_TEXT EXCERPT:_
-- start --
Amid a fog of MAGA lies, the Trump-Musk tag team escalates its war on facts, from Wikipedia to the State Department.

President-elect Donald Trump listens to Elon Musk as he arrives to watch SpaceX's mega-rocket Starship lift off for a test flight from Starbase in Boca Chica, Texas, on Nov. 19.
President-elect Donald Trump listens to Elon Musk as he arrives to watch SpaceX's mega-rocket Starship lift off for a test flight from Starbase in Boca Chica, Texas, on Nov. 19.Read moreBrandon Bell / AP

In a world where the news doesn’t stop getting more bat-guano crazy just because it’s Christmas, where a phony war between the United States and Denmark consumes more electrons than the heartbreakingly real ones in Gaza and Ukraine, you might have missed a major escalation in the world conflict that matters most.

The unrelenting and wildly successful war on facts, also known as truth.
-- end --
_PARTS OF THE EXERCISE:_
• 1. Return, word for word, the part of the column about the war on facts that opens with the words containing "In a world where" and closes with "that matters most.".
• 2. Write the next part of the column about the war on facts, picking up after its last sentence.
The lines after this point have no connection to the column about the war on facts.

_DATA:_
-- start --
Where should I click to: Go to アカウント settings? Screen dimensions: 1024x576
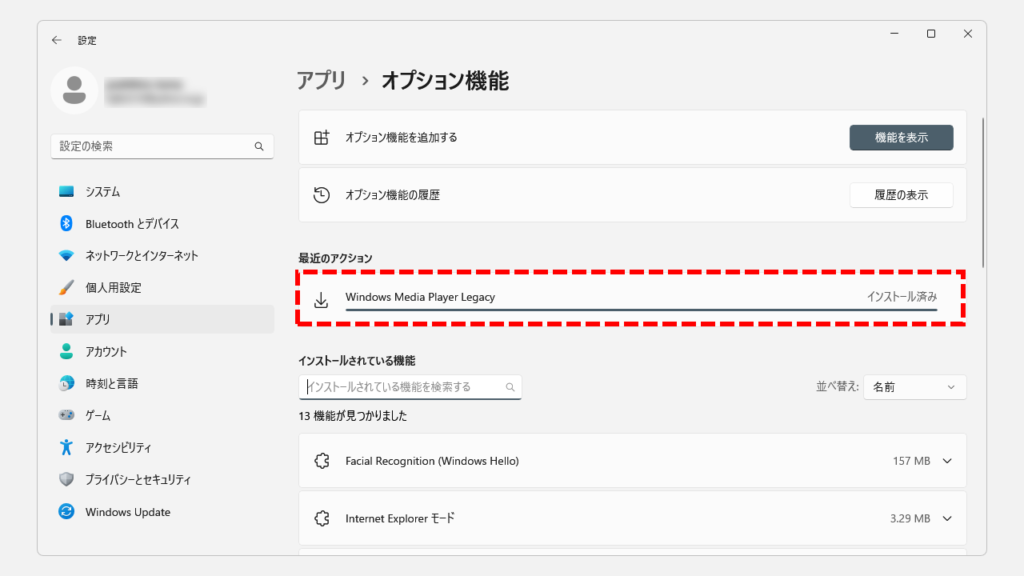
-- end --
_PER-TASK OUTPUTS:_
• 1.
In a world where the news doesn’t stop getting more bat-guano crazy just because it’s Christmas, where a phony war between the United States and Denmark consumes more electrons than the heartbreakingly real ones in Gaza and Ukraine, you might have missed a major escalation in the world conflict that matters most.

• 2.
A man with 11 kids who spends Christmas Eve tweeting, Elon Musk — the ketamine-fueled Bond villain and richest human in world history who emerged from the Trojan horse of America’s 2024 presidential election hell-bent on world domination — showed yet again that it’s never enough for him.

Sure, his $44 billion dagger into the heart of the U.S. political conversation by buying flawed-but-freewheeling Twitter and turning it into a right-wing cesspool called X helped drag Donald Trump over the Nov. 5 finish line, but what about those pesky pockets of fact-diggers and truth-tellers he hasn’t bought or destroyed yet?

No wonder the $436 billion man wants to crush Wikipedia (yearly budget: $177 million), the nonprofit internet encyclopedia that uses a messy but open and democratic editing process to grind toward truth. Musk, whose feuds with a website where he can’t buy and bury details from his antisemitic tweets to allegedly asking a SpaceX employee to “have his babies” are not new, fired off a series of new salvos.

“Stop donating to Wokepedia until they restore balance to their editing authority,” wrote Musk atop a tweet from a right-wing font of disinformation called Libs of TikTok. In typical fashion, Musk’s case against the Wikimedia Foundation was based on a gross misrepresentation of its budget, a claim that its efforts to ensure unbiased political entries in contentious, far-flung elections or to build a less-sexist encyclopedia are proof of the MAGA movement’s chief boogeyman, “DEI.”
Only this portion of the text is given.